Excerpted text:
----------------------------------------
“When Dreams Emerge, Communities Arise”


As far back as human history, food has functioned as a magnet, bringing families and communities together. Access to healthy, nutritious food has always been paramount for maintaining a well-balanced diet and longevity.  Unfortunately for many families who live in low-income urban areas, finding local fresh produce remains a challenge. 

Dreaming Out Loud, a D.C. nonprofit founded in 2008, believes in the power of food to “feed the dreams of all people and build more resilient communities.”

The initial goals focused on bridging the educational and economic gap in under-served communities, working in Ward 7 to provide leadership and character development to school-aged children.

“There is a huge utility in teaching core values to kids — it changes their lives,” said founder and executive director Chris Bradshaw. “We started to notice a lot of issues stemming from food that impacted our ability to run a successful program.”

Indeed, without access to fresh foods, neighborhoods end up facing severe and long-lasting health issues, which can span generations. According to the National Housing Institute, access to affordable, nutritious food is “an essential component of a livable and well-functioning community…and can enhance their broader economic and social health.”
----------------------------------------
Given exercise A:
Switch "Ward 7" to "Ward 8" in the Dreaming Out Loud text, giving everything from "Dreaming Out Loud, a" down to "to school-aged children.".
Given exercise B:
In the Dreaming Out Loud text, what year was the nonprofit founded?
Given exercise C:
Carry on the text about Dreaming Out Loud from where it stops.
The data that comes next has no connection to the text about Dreaming Out Loud.
----------------------------------------
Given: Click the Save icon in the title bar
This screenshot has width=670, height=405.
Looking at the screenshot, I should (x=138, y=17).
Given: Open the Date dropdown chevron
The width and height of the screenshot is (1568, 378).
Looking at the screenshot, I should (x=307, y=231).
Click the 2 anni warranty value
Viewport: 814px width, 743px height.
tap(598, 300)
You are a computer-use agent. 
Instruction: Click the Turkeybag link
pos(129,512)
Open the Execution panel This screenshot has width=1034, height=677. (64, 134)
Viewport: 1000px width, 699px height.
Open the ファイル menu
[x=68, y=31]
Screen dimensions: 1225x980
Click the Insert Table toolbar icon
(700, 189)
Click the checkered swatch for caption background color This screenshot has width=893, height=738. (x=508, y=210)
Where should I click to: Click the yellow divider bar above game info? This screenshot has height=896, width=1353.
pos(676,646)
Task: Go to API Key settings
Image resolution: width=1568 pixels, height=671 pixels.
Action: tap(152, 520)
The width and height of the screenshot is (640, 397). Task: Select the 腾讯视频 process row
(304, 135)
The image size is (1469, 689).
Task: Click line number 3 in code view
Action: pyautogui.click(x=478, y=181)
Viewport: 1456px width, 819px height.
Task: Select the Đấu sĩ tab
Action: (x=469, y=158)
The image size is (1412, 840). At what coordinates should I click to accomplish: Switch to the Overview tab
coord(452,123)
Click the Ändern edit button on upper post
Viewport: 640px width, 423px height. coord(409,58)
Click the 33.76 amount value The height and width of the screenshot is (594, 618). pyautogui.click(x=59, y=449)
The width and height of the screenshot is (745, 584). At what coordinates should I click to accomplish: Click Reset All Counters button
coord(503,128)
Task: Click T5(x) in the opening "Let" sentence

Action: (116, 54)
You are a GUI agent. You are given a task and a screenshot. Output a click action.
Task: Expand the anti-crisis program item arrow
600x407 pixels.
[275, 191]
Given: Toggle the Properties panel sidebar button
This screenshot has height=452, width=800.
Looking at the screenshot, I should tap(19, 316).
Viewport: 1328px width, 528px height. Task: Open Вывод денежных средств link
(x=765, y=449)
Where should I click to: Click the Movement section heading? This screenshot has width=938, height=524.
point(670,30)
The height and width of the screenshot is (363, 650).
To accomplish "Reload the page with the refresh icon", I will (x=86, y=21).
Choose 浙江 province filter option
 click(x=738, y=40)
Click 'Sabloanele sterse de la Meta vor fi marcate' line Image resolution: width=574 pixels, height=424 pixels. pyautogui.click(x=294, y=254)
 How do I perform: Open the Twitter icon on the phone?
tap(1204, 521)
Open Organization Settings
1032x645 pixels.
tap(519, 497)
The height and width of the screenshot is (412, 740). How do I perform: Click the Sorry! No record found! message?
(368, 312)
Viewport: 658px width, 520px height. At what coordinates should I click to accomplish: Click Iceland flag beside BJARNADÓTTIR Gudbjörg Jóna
----------------------------------------
Final answer A:
Dreaming Out Loud, a D.C. nonprofit founded in 2008, believes in the power of food to “feed the dreams of all people and build more resilient communities.”

The initial goals focused on bridging the educational and economic gap in under-served communities, working in Ward 8 to provide leadership and character development to school-aged children.

Final answer B:
2008

Final answer C:
“In kindergarten through third grade, kids were being fed sugary snacks and then would have no attention span after school,” Bradshaw said. “In high school-aged kids, we saw an evolution of the same issues. There was a lack of access in the community to healthy foods.”

After realizing that many of the social issues they were fighting stemmed from the same source, the “consequential issues surrounding food systems and economics in our partner communities,” DOL pivoted towards its current mission of building food equity. Bradshaw and colleagues believe all communities need and deserve equal access to healthy food choices.

They launched Aya Community Markets, a “growing network of farmers markets that help to provide access to fresh, local produce, spur economic development, and build health equity,” according to the DOL website.

Aya Community Markets use both the traditional farmers market model and mobile farm stands to extend their reach as wide as possible.

In 2014, more than 10,000 people benefitted from Aya Markets, and more than 70,000 pounds of fresh, local produce were distributed. Dreaming Out Loud pairs with an anchor farm partner, Crazy Farm, in Westmoreland County, Va. In 2015, Bradshaw and company aim to reach 30,000 people.

“Aya” is Ghanian for “the fern.” Bradshaw traveled to Ghana in 2011, and was inspired by the farmers markets of Ghana, which simultaneously support farmers and communities.

“We see the food system as a way to bring communities together and strengthen them,” he said. (Next)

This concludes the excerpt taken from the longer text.